On December 13 in Salon, we found that Google’s driverless effort is now named Waymo, and that the company, ever optimistic, officially expects their vehicles to be “commonplace” in four years or less.  That same day, Cecilia Kang in the Times (Cars Talking to One Another?  They Could Under Proposed Safety Rules) suggested something I should have thought of myself, that driverless vehicles routinely broadcast, air-traffic-control style, their location, speed, and direction to each other.  This plan has the backing and involvement of the National Highway Traffic Safety Administration, and, when technical and bureaucratic issues with radio frequencies are resolved, seems a huge favorite to be implemented.

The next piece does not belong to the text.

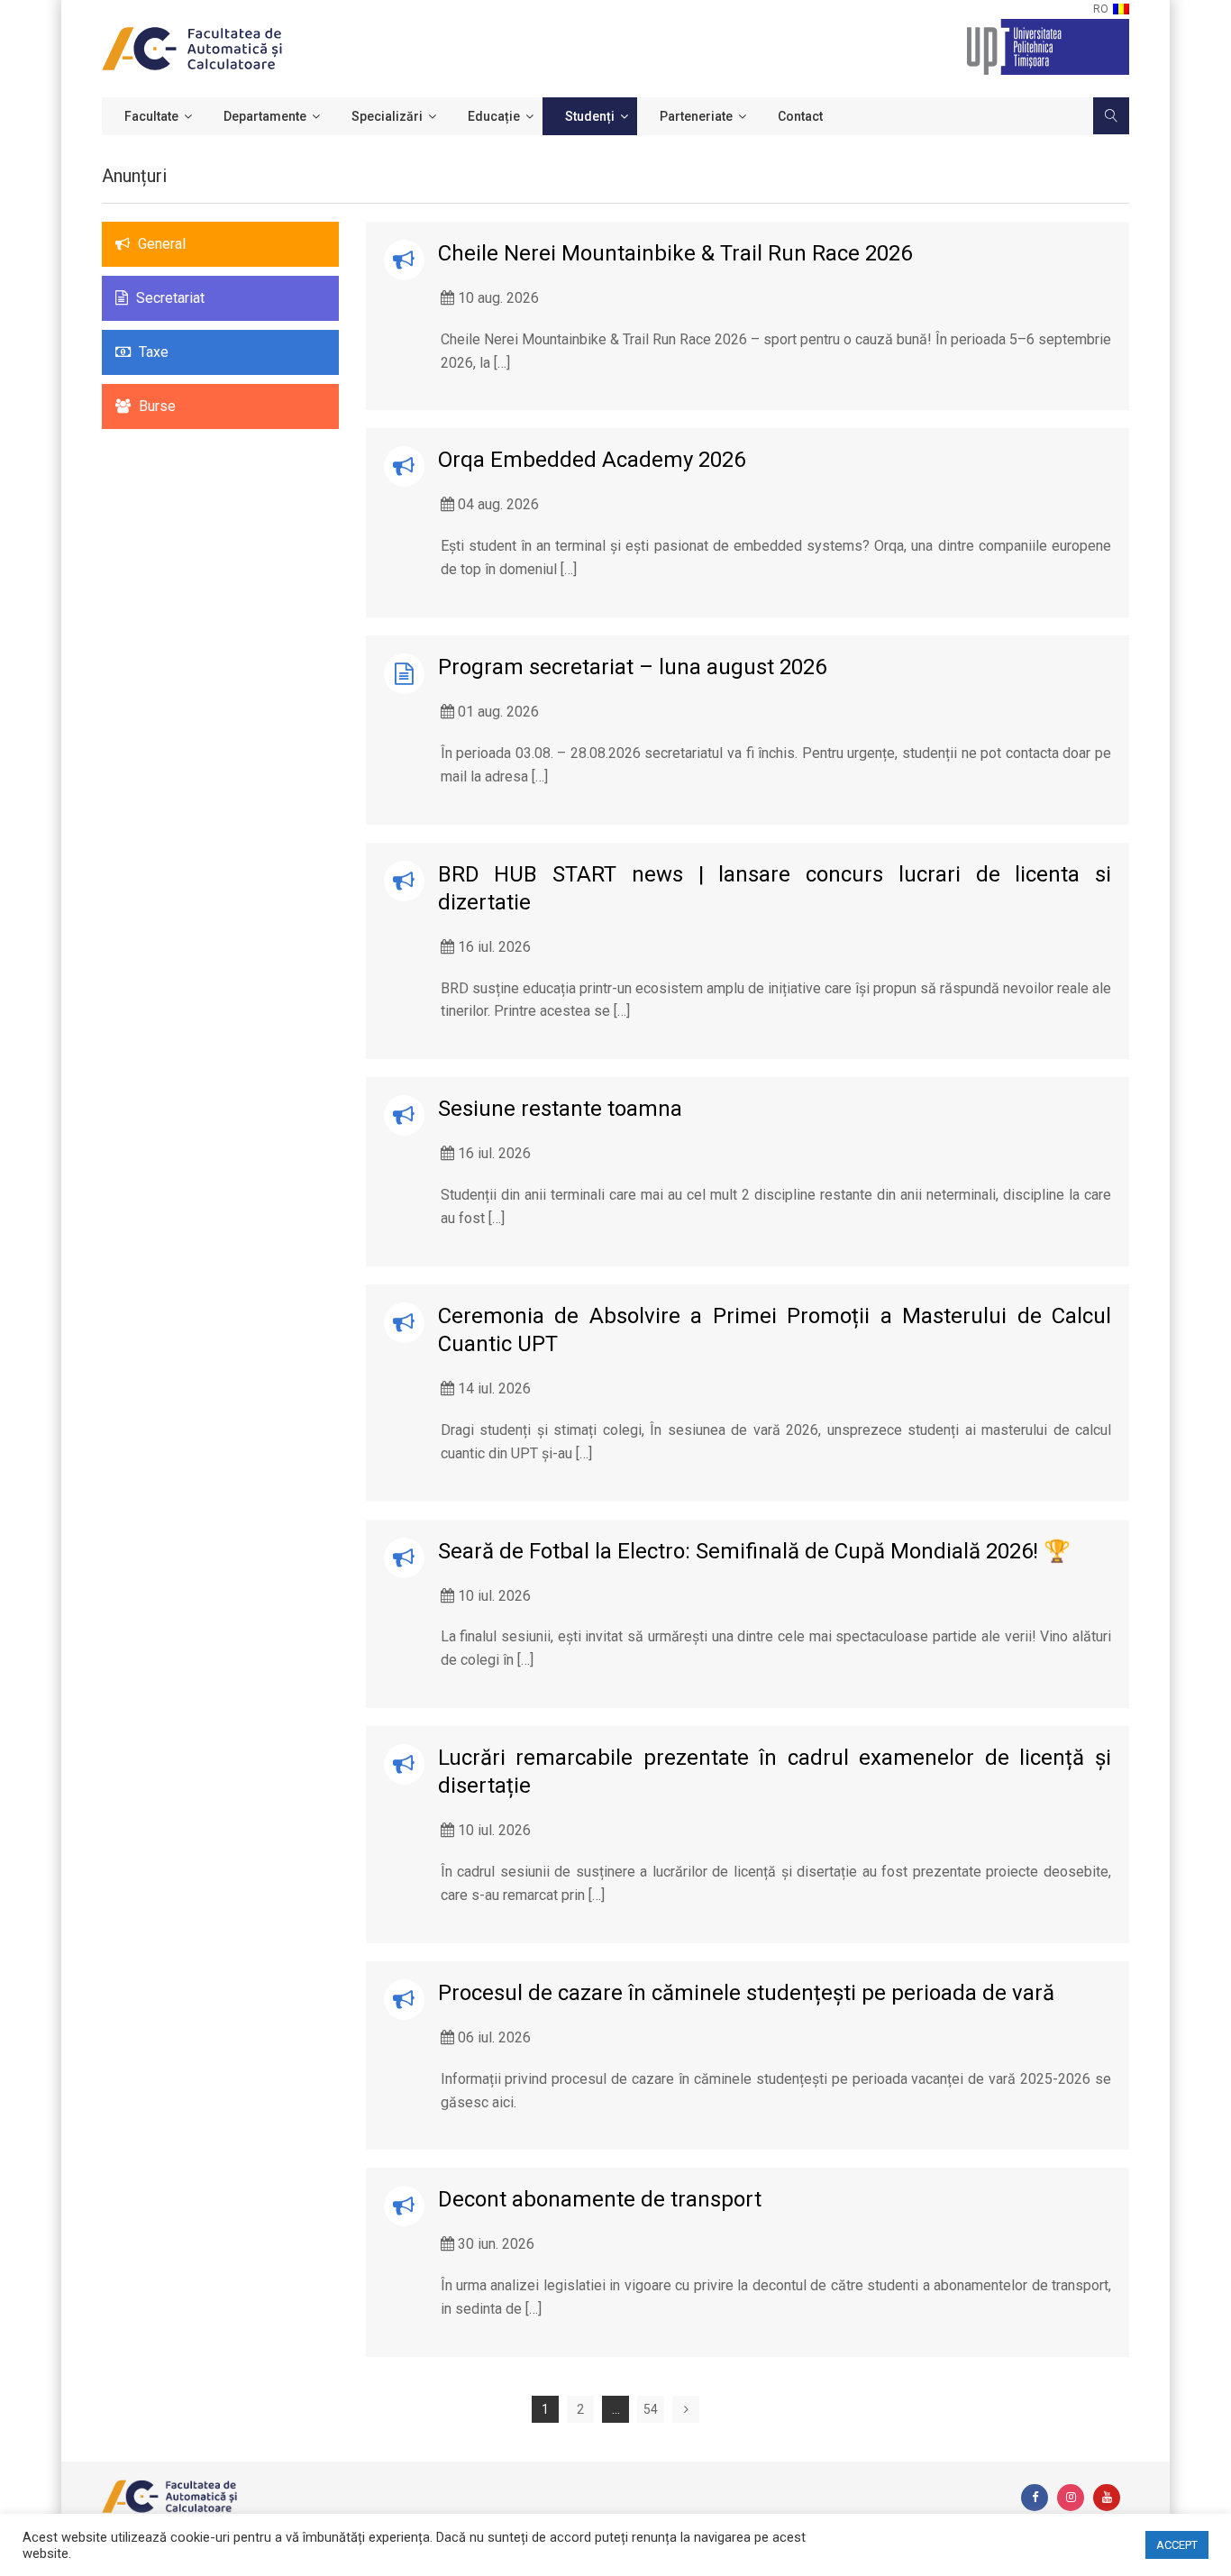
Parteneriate (696, 116)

From December 14th to December 21st, covered by the New York Times and the Wall Street Journal, we saw the rise and fall of Uber’s San Francisco self-driving taxi service.  On that first date they announced that it, though only provided by five cars, would be available throughout that entire city.  They tried to sidestep local regulations by claiming they were not autonomous, and indeed each would have two people, a driver and an engineer, in front, but the imprecision of the laws ended up working against them, and, after the California Department of Motor Vehicles cancelled the cars’ registrations, the service was discontinued.  It will come back, though, at another place, most likely within months.

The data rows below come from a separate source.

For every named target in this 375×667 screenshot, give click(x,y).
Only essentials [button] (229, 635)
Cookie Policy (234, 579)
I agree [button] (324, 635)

On December 22nd in Salon, Angelo Young told us that Google’s first Waymo vehicle is now planned to be a minivan.  It’s as least as good as any, since, as modern-day station wagons, minivans accommodate a variety of occupants and cargo, and the expected much greater safety of self-driving cars would appeal to the same demographic. 

Fox Business peeked at the stock investment merits of two major driverless players, including Google’s parent company (“How Apple and Alphabet are De-risking their Self-Driving Car Efforts,” December 23rd).  Commentators Dylan Lewis and Daniel Sparks reached the same conclusion that I did months ago, that producing such things is too much for any single firm.  They added properly that, unlike what these companies are accustomed to in the smartphone market, they will not be able to achieve “high-30%” profit margins, and that both would like to minimize the manufacturing they do themselves.  Yet somebody must make them – could they get away with pawning off this tangible product bearing their nameplate on someone else?  We will see.

Finally, two days ago, Brent Snavely mentioned a name not as commonly mentioned in the driverless world as its competitors.  In “Brain in the Trunk:  Ford to unveil next self-driving car” (Detroit Free Press), he says that Henry’s old company is, along with the others, “investing heavily” in the technology, and is focusing farther down the road, “to develop a fully autonomous car that does not require the driver to operate the vehicle.”  I’m not sure this is a good place to try to leapfrog competitors, but what do I know?  They are hoping to do that without any special roadway technology, by reading where they are going through LIDAR and visual sensors.

So how about jobs?  Hang on to your hat – 2017 will be quite a year.  Expect an updated look at how many truck driving, cabdriving, auto sales, and other positions might be lost by when, sometime in the middle of it.